# Problem:
Copy out the passage in the article below on Ted Cruz choosing Carly Fiorina, starting with "Cruz’s decision to" and going on through "there as well.".

27 April 2016

Ted Cruz brings on Carly Fiorina in a last-ditch attempt at a miracle

By

A cult favorite from the late 80s, The Princess Bride, is one of Ted Cruz’s favorite movies. And so, it’s perhaps fitting to quote from the film about the Texas Senator’s decision to choose California  businesswoman Carly Fiorina as his running mate, as he did the day after losing five major primaries on Tuesday

In this scene, Miracle Max and his wife work together to bring back from the dead the main character, Wesley, so that Wesley can in turn take on the film’s villain, Prince Humperdink. Humperdink is a rich, bellicose maniac, unkind and uncouth to everyone around him. He might seem familiar to those who follow American politics (hint: Donald Trump).  At the end of the scene, when Wesley has been successfully resurrected from the dead and departs to the castle to take on Humperdink, Max’s wife Valerie asks him “Think it’ll work?” Max, a maker of miracles by trade, answers “It’ll take a miracle.” He then shouts to Wesley and his crew “Good luck storming the castle!”

Cruz’s decision to bring Fiorina on is sound on several fronts. During the earliest Republican debates, it was only Fiorina who was able to hit Donald Trump with his own words and get under the celebrity politician’s skin. Unlike every other candidate on stage, Fiorina took Trump seriously and used his own words and actions against him. Because Fiorina is a strong, intelligent and capable woman, she poses a threat to Trump, whose misogyny is well-documented. The majority of Trump’s missteps in the early days of his campaign, when most still considered his candidacy a show, was because Fiorina had been able to push Trump’s buttons. Considering Fiorina’s home state of California is, along with Indiana, Cruz’s last shot at the nomination, she could give the conservative Texan Senator a boost there as well.

# Dataset:
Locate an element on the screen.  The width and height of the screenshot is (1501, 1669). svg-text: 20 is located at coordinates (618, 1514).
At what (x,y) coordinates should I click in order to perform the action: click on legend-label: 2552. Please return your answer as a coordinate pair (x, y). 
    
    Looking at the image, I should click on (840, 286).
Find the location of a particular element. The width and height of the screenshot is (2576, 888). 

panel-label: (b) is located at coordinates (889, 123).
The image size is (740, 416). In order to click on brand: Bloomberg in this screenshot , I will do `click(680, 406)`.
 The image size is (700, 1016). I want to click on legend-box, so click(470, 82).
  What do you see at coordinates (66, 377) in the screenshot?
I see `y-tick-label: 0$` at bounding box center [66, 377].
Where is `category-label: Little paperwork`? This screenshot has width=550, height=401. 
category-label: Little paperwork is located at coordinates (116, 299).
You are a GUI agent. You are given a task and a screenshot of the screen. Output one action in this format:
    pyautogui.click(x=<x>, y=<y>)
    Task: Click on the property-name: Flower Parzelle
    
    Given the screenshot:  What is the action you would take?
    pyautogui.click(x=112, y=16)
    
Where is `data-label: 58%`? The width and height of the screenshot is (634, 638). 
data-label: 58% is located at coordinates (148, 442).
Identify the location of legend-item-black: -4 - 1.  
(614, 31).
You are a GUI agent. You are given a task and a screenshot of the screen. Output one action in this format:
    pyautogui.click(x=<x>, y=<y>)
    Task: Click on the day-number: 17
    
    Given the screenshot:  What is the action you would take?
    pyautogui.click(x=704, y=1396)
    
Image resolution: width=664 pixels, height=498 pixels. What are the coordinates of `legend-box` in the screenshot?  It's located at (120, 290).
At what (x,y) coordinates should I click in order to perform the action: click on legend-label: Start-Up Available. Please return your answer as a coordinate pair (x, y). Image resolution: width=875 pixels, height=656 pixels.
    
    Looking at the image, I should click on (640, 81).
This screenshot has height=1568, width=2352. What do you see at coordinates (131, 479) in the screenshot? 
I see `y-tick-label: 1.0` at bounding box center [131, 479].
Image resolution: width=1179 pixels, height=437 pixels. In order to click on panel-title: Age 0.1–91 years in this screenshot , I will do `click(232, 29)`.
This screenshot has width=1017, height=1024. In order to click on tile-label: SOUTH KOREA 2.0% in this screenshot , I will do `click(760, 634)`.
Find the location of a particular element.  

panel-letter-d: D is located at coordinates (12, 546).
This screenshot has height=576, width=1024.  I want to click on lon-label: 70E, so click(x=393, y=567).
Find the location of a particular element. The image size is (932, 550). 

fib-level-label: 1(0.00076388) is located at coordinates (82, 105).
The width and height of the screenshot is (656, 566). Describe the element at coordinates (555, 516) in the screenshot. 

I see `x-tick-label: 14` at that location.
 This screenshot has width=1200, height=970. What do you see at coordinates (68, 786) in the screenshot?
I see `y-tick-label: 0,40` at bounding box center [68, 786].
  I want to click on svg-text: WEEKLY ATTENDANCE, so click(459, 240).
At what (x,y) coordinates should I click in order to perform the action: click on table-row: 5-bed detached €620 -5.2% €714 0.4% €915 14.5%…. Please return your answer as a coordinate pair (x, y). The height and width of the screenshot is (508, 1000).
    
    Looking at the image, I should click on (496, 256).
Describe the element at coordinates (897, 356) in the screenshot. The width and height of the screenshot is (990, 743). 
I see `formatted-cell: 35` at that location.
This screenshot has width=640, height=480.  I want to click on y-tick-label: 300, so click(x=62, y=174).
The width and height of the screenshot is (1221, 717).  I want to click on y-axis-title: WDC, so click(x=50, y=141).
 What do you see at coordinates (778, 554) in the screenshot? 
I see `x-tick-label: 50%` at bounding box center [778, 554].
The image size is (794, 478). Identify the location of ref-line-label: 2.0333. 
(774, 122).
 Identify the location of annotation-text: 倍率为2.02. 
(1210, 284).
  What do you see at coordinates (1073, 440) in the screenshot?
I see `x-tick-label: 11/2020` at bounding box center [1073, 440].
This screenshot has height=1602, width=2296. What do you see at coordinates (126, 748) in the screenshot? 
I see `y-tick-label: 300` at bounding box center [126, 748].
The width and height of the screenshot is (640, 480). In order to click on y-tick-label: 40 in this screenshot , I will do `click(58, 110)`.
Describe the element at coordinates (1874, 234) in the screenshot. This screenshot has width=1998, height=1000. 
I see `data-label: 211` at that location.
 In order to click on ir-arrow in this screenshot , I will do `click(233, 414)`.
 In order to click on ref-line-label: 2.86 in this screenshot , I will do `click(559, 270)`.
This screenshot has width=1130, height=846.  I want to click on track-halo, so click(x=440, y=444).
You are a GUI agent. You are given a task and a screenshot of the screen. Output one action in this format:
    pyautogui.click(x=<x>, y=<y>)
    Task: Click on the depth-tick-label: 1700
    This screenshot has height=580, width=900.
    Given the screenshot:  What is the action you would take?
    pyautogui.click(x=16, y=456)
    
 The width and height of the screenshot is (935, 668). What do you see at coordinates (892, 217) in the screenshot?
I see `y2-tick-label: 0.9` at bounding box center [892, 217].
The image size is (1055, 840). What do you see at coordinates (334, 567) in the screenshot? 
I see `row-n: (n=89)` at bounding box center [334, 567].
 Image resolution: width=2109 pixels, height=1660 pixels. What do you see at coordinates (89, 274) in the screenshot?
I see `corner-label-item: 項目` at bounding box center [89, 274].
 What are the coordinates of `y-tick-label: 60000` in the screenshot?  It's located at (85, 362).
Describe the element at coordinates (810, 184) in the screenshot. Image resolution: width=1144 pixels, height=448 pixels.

# Exercise output:
Cruz’s decision to bring Fiorina on is sound on several fronts. During the earliest Republican debates, it was only Fiorina who was able to hit Donald Trump with his own words and get under the celebrity politician’s skin. Unlike every other candidate on stage, Fiorina took Trump seriously and used his own words and actions against him. Because Fiorina is a strong, intelligent and capable woman, she poses a threat to Trump, whose misogyny is well-documented. The majority of Trump’s missteps in the early days of his campaign, when most still considered his candidacy a show, was because Fiorina had been able to push Trump’s buttons. Considering Fiorina’s home state of California is, along with Indiana, Cruz’s last shot at the nomination, she could give the conservative Texan Senator a boost there as well.